Log-Structured Non-Volatile Main Memory



- Hide Paper Summary
Paper Title: Log-Structured Non-Volatile Main Memory
Link: https://www.usenix.org/system/files/conference/atc17/atc17-hu.pdf
Year: USENIX ATC 2017
Keyword: Log-Structured; NVM; Durability



Back

This paper proposes log-structured Non-Volatile Main Memory (LSNVMM) as an improvement to more traditional NVMM designs that use Write-Ahead Logging (WAL). The paper identifies three problems with WAL-based NVM designs. First, WAL doubles the number of write operations compared with normal execution. Either undo or redo log entry is generated for every store operation, which will then be persisted onto the NVM using persiste barriers or dedicated hardware.
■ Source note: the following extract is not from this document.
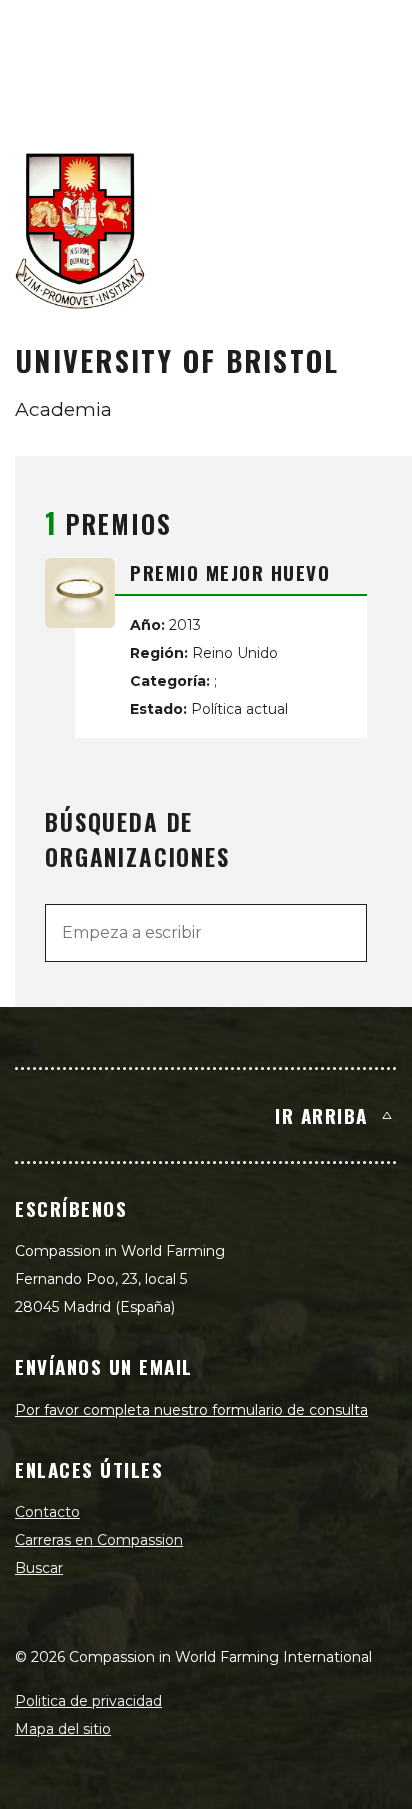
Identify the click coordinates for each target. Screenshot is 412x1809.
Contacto (47, 1512)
In the case where NVM bandwidth is the bottleneck, overall performance will be impacted by the extra store operation. The second problem is fragmentation, which is a general problem with memory allocators. Commonly used memory allocators such as tcmalloc or glibc malloc tend to waste memory when the allocation pattern changes. This problem worsens on NVM, because memory must be utilized efficiently across applications and even between reboots. In addition, the cost of NVM is still higher than DRAM or disk of the same capacity, which implies that it would also be economically infeasible to use a general purpose allocator with NVM. The third problem is that WAL still requires in-place updates to data items on the NVM. If these data items follow the ordinary layout a memory allocator usually use, locality can sometimes be bad, which hurts write performance, brings extra stress to wear leveling, and also aggravates write amplification.

LSNVMM leverages log-structured design and applies it to byte-addressable NVM, resulting in an NVM system that only appends data to the end of log objects. Always appending data to the end of logs has the following benefits. First, since log data has a streaming pattern, it can be optimized by both the processor and the persistence controller. In particular, if the application writes data in large batches, the size of which is a multiple of the size of the row buffer, write amplification can be allievated because data does not need to be read and then re-written. Second, in a log-structured NVM system, only one copy of data is maintained. Both normal access and recovery process use the same data copy, which means that no redundant data is maintained. The last benefit is reduced fragmentation, both internal and external, because data is only appended to the end of the log. Only very few “gaps” is inserted between valid pieces of data.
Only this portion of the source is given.